München (dpa) - Film kontra Fußball - für das Münchner Filmfest war der Wettkampf in diesem Jahr hart. 214 Streifen aus aller Welt gegen eine überraschend starke, dynamische Nationalmannschaft. Kein Wunder, dass rund um die deutschen WM-Spiele so mancher Kinosessel leerblieb.

Dazu das sehnlichst erwartete Sommerwetter, das die Menschen in Biergärten und an die Seen lockte - harte Konkurrenz, die sich auch an den Festivalkassen bemerkbar machte. Festivalleiter Andreas Ströhl geht von rund 66 000 verkauften Tickets aus, rund 9000 weniger als ein Jahr zuvor. Doch Ströhl ist dennoch zufrieden. Trotz dieser Umstände habe man das zweitbeste Ergebnis erreicht, zog er die Bilanz des Festivals, das am Samstagabend mit einer Party unter freiem Himmel zu Ende ging.

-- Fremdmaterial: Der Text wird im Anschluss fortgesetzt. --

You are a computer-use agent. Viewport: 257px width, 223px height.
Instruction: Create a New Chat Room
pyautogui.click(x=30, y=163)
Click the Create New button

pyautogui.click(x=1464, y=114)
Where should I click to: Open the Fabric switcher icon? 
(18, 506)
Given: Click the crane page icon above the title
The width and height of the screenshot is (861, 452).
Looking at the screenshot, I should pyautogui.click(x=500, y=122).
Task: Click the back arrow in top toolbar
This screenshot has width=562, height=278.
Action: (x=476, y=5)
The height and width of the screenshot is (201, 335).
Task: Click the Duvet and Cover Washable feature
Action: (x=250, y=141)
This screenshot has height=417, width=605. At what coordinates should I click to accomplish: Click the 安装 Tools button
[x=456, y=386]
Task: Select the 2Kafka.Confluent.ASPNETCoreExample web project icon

Die Autogrammjäger konnten in den vergangenen Tagen vor allem ihre Sammlung mit Unterschriften deutscher Promis aufstocken. Heino Ferch, Mario Adorf oder Veronica Ferres - sie alle stellten einen Film vor oder wurden wie Sibel Kekilli mit einem Preis geehrt. Größter internationaler Star war Mads Mikkelsen, bekannt etwa aus dem James-Bond-Film «Casino Royale». Seelenruhig schrieb der Däne seinen Namen auf Autogramm-Karten, schwärmte vom deutschen Fußball und mischte sich völlig entspannt unter die Festival-Besucher.

Mikkelsen war nicht der einzige berühmte Gast, doch der einzige mit einem so hohen Promi-Faktor. Regisseure wie Bertrand Tavernier, Abbas Kiarostami oder Richard Linklater dürften auf der Straße wohl nur Cineasten erkennen. Die Zuständigkeiten scheinen aufgeteilt: Die Berlinale rollt den Roten Teppich aus für berühmte Weltstars, die Münchner dagegen sind stolz auf ihren Ruf als Publikumsfestival. Hier könnten die Zuschauer ganz unkompliziert Filmemacher und Schauspieler treffen und mit ihnen über ihre Werke diskutieren, betont Festivalleiter Ströhl immer wieder gerne.

Der beliebteste Film der Zuschauer stammte nicht von einem der großen Regisseure. Der Südtiroler Philipp J. Pamer setzte sich beim Bayern 3-Publikumspreis mit seinem Spielfilmdebüt durch: «Bergblut» schildert den Volksaufstand rund um den Tiroler Freiheitskämpfer Andreas Hofer. Den Kindern gefiel am besten die polnische Komödie «Der magische Baum» von Andrzej Maleszka, in dem es einen Stuhl gibt, der Wünsche erfüllen kann.

Nach acht Tagen voller Filme, Empfänge und Preisverleihungen war der Ausklang am Samstag in der lauen Sommernacht entspannt: Von der Straße her erklangen selbst zu später Stunde immer noch Vuvuzela-Klänge der deutschen und später auch spanischen Fußballfans, die den Einzug ihrer Teams ins Halbfinale feierten. Dazwischen indische Musik - eine Referenz an das diesjährige Schwerpunktland. Im kommenden Jahr sollen Filme aus Schweden im Mittelpunkt stehen - dann werden sich die Gäste am letzten Abend vielleicht zu schwedischer Volksmusik oder zu Abba vergnügen.